Menu lists. Lists of meals to make for the children’s lunchboxes. Meals to make each week day night.  I worked as a Teaching Assistant in a nearby school when the children were small.  I used to be super-organised.  Lists were a staple of my sanity.  Lists of chores, lists of children to invite to parties, lists of subjects to discuss at Parents Evenings.  I seem to have saved lists of old.

Lists of places I’d like to be published, lists of what I want to write about, lists of places I want to visit. Lists of jobs I’ve had.  Lists of what I’ve eaten today. Lists of things that people have said.  Lists of inspiring quotes.

Is there anything I haven’t ever put into a list?  I seem to have covered most things.  Lists of names.  I’ve found the list I made when I was pregnant with my daughter.  Her name is on it.  My son’s name is there as well but that was some time later.

Are you a list-writer? What’s on your list? I could ask, who’s on your list, but that is for another post.

Not writing a list but making a colourful picture for our windows.
I am compulsively making these colourful shapes for our windows. My daughter made the circle.
I also made a rainbow – this was not mentioned in any list.

 

5 thoughts on “Lists, including wrong lists”

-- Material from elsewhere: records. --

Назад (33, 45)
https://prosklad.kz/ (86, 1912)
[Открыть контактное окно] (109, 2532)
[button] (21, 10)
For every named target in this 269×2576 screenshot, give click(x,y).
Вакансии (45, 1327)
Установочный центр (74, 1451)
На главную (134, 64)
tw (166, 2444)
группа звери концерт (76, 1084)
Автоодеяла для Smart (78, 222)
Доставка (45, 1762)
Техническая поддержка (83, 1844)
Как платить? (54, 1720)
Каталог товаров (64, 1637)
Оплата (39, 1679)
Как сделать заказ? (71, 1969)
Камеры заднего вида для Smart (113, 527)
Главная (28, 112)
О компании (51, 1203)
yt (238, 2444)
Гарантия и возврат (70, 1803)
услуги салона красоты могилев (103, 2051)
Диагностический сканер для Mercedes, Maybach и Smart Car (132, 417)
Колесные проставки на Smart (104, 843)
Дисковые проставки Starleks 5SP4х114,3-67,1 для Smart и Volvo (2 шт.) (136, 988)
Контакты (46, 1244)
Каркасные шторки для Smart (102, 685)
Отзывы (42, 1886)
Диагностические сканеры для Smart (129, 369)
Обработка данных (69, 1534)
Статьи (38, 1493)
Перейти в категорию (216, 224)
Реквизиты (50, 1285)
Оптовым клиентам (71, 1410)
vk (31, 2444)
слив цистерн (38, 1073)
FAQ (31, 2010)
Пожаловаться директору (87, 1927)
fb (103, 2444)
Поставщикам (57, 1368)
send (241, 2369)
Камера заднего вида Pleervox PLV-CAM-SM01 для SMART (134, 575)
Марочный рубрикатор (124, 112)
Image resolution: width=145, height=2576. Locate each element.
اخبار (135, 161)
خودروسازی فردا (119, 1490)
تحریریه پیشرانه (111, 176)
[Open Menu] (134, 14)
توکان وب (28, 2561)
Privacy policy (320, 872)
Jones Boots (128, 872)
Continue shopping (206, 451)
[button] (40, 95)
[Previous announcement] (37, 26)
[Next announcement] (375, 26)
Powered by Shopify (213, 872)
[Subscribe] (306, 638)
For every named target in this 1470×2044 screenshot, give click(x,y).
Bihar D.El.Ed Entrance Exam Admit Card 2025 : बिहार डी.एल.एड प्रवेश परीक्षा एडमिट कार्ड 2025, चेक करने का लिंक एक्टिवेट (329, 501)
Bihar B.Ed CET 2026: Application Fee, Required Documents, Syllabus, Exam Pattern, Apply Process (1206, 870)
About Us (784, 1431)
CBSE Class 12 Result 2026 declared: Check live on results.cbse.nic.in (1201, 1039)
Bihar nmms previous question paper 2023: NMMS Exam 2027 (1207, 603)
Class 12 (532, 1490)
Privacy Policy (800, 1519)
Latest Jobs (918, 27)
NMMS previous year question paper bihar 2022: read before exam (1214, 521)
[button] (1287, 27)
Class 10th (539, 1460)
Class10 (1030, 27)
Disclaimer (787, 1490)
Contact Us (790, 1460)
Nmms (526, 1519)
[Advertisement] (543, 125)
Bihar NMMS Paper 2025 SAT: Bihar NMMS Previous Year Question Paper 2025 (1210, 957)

  1. I confess that I am not really a list maker apart from shopping. Sometimes when I want to motivate myself I make lists of things to do that week. But it never lasts! I found someone’s shopping list on a path once when we were on holiday. I took it home and set a poem around it. I don’t even keep a journal/dairy other than everyday stuff, though when I’m on holiday I note down where we have been each day for when I write my blog. Perhaps this unusual for a write not to keep lists or journals. I have tried, but I get bored writing them.

    I have a friend who has written a diary every day since she was young, but she never reads them back. She told me she was going to leave the dairies with an institution who collect diaries with the understanding they are not opened for 50 years after her death in case it upsets family members! How brilliant. Each to their own.

    Liked by 1 person

    1. I like the sound of your poem set around a shopping list, Heather. Other people’s lives and our points of connection with them are interesting, I find. I’m a fan of the Oscar Wilde quote about diaries “I never travel without my diary. One should always have something sensational to read in the train.” lol! Thanks for commenting and all good wishes to you. J x

      Like

  2. Reminder lists are my most common these days. By ‘these days’ I include recent years as I’ve aged, together with a cumulative number of years with CFS which is handy for blaming my poor retention. I have begun to realise that despite numerous requests the cat will not remind me to order even cat food. Perhaps I can be blamed for never really getting the hang of his Miaow-ese.
    On a more serious note, even writing lists can help me remember things even as the list gets lost under the pile of papers on the dining room table. As does saying items out loud.
    Now I should use this as the start of a (fictional) story about Lists, I suppose.